Sutskever, Vinyals, and Le (2014) demonstrate that a deep LSTM encoder-decoder architecture can directly map variable-length input sequences to variable-length output sequences, achieving competitive machine translation quality without task-specific engineering. This work established the sequence-to-sequence paradigm that became the foundation for neural machine translation and later influenced the transformer architecture.
Problem
Standard deep neural networks require fixed-dimensionality inputs and outputs, making them unable to handle sequence transduction tasks (e.g., machine translation) where input and output lengths vary and have complex, non-monotonic relationships.
Key Contribution
An end-to-end encoder-decoder framework using two separate deep LSTMs: one encodes the source sequence into a fixed-dimensional vector, and the other decodes that vector into the target sequence.
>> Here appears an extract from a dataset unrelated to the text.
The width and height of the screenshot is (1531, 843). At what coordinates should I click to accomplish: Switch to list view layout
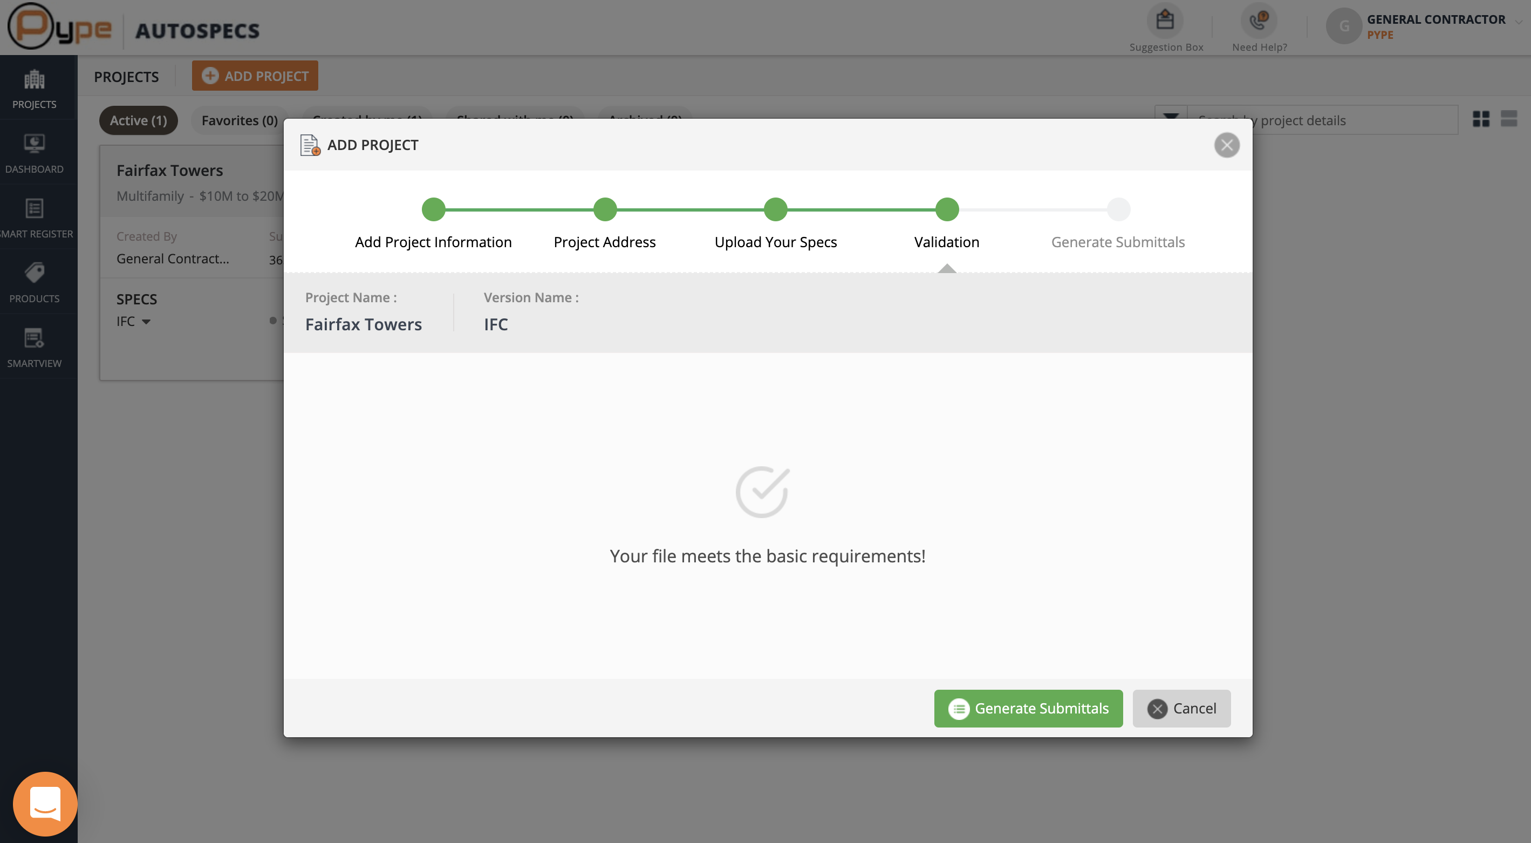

A key technical insight is that reversing the source sentence order substantially improves performance by introducing short-term dependencies between corresponding source and target words.
Method
The encoder LSTM reads the input sequence (in reversed word order) and produces a fixed-dimensional hidden state. The decoder LSTM, initialized with this state, generates the output sequence token by token using beam search. The model uses 4-layer deep LSTMs with 1,000-dimensional hidden states and 160,000-word source vocabulary / 80,000-word target vocabulary. An ensemble of 5 LSTMs (384M parameters each) was used for best results.
Main Results
On WMT’14 English-to-French, the ensemble achieved 34.81 BLEU, outperforming a phrase-based SMT baseline (33.30 BLEU). When used to rescore the SMT system’s 1000-best list, BLEU rose to 36.5, approaching the previous best of 37.0. Reversing source sentences improved BLEU by several points. The model handled long sentences well despite the fixed-length bottleneck.
Limitations
Compressing the entire source sentence into a single fixed-length vector creates an information bottleneck, particularly for long sentences. The model uses a limited vocabulary (80k words), penalizing translations with out-of-vocabulary words. Decoding is sequential and slow.
Impact
This paper established the encoder-decoder paradigm for neural sequence transduction and directly motivated the bahdanau-attention mechanism to address the fixed-length bottleneck. The seq2seq framework was later applied to summarization, dialogue, code generation, and many other tasks, ultimately evolving into the transformer-based architectures that dominate today.